(WHAT TO WORK ON):
Produce word for word the lines of the data below running from the one that has "You are a GUI" to the one that has "Task: Open the Form Name select dropdown", inclusive, and no others.

(SUPPLIED ENTRIES):
○ ○ ○

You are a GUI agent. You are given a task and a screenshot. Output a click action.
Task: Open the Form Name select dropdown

○ ○ ○

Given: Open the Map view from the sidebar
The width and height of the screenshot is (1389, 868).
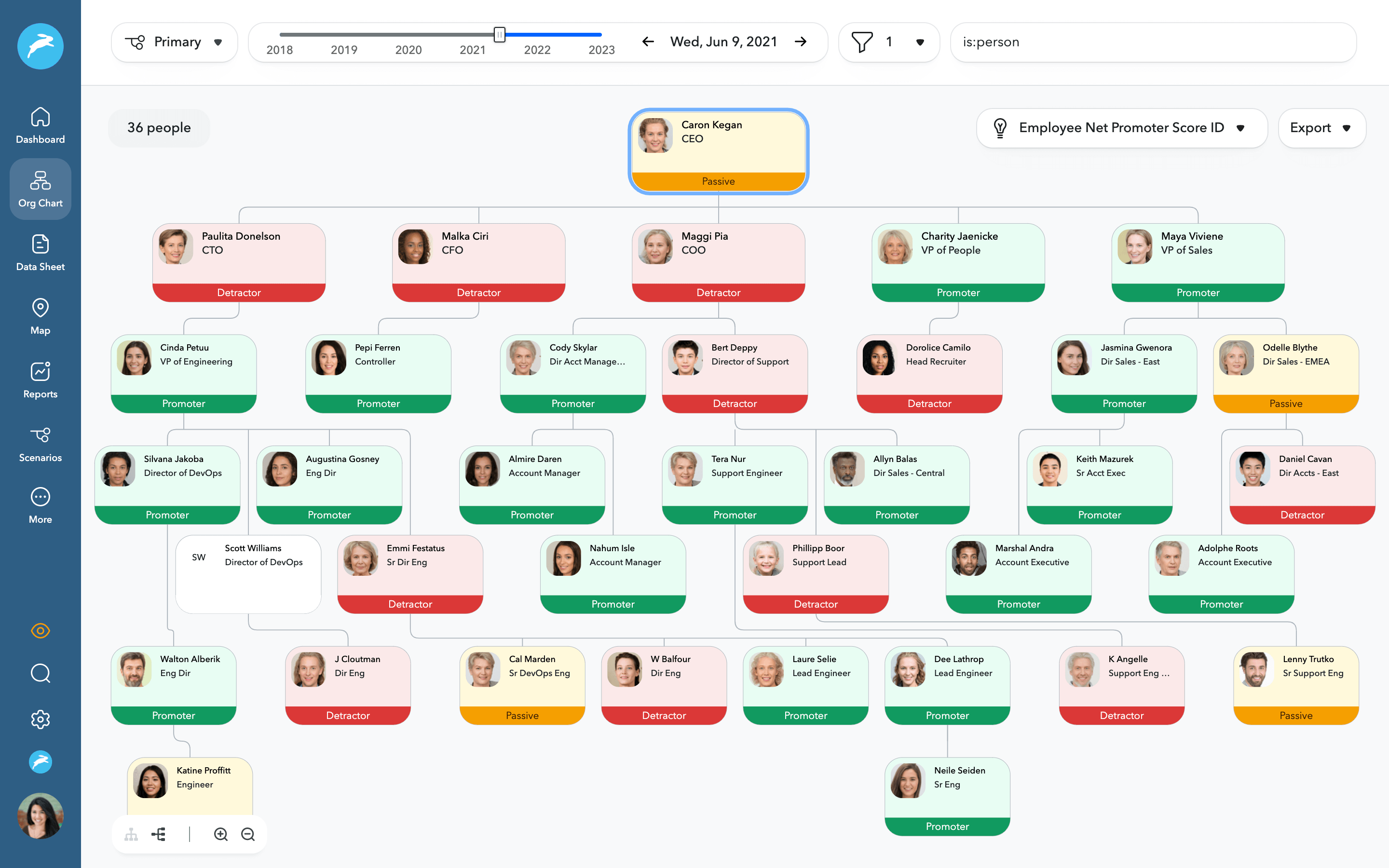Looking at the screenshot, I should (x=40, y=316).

○ ○ ○

(EXERCISE RESULT):
You are a GUI agent. You are given a task and a screenshot. Output a click action.
Task: Open the Form Name select dropdown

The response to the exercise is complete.